The grant was the biggest announced yesterday by the Arts Council, which recently gave pounds 78m to the Royal Opera House.

While announcing the Royal Court money, the Arts Council also confirmed pounds 2.3m towards the cost of making six films, the first time it has given money to film production.

One of the films, which will receive pounds 1m, will be an adaptation of Thomas Hardy's The Woodlanders, to be directed by young documentary maker Phil Agland. The Arts Council will retain the right to veto casting on all the film projects that are partially funded from lottery money and will insist on largely British casts. Another film, receiving pounds 36,000, will celebrate the silver jubilee of the Glastonbury Festival. The Royal Court, in London's Sloane Square, the national centre for new writing, will close for two years from next spring and will use the Duke of York Theatre in the West End to stage its productions.
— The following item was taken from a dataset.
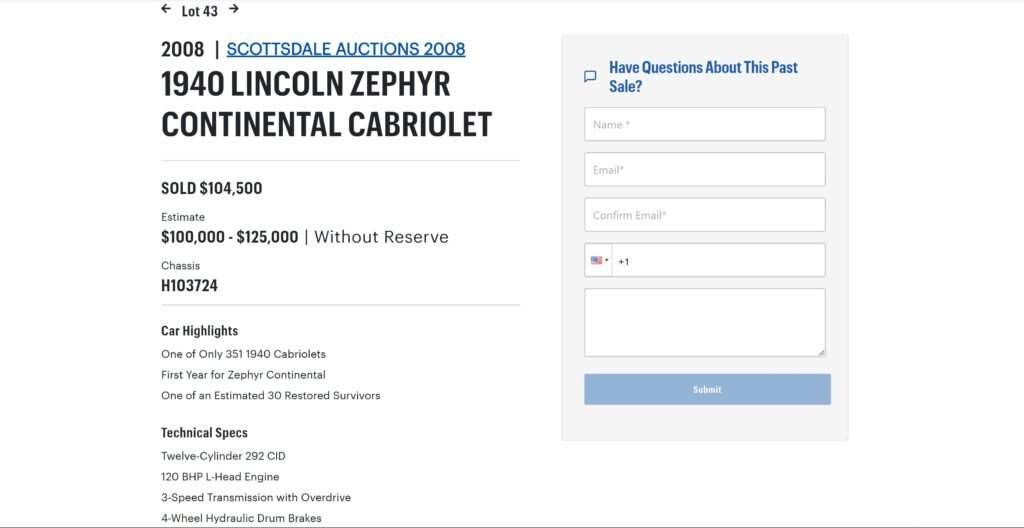The width and height of the screenshot is (1024, 528).
Task: Click the Have Questions About This Past Sale heading
Action: [x=703, y=77]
The development plans include improving seating and disabled access carrying out health and safety repairs and building a new restaurant under Sloane Square, with tunnel access to the green in the square.

Stephen Daldry, the Royal Court's artistic director, said yesterday: "The theatre is in such a terrible state at the moment that without this funding we would not have been able to survive more than about 18 months."

He added that the existing drains flooded the stalls in George Bernard Shaw's day, and the electrics had given Laurence Olivier shocks in the 1920s.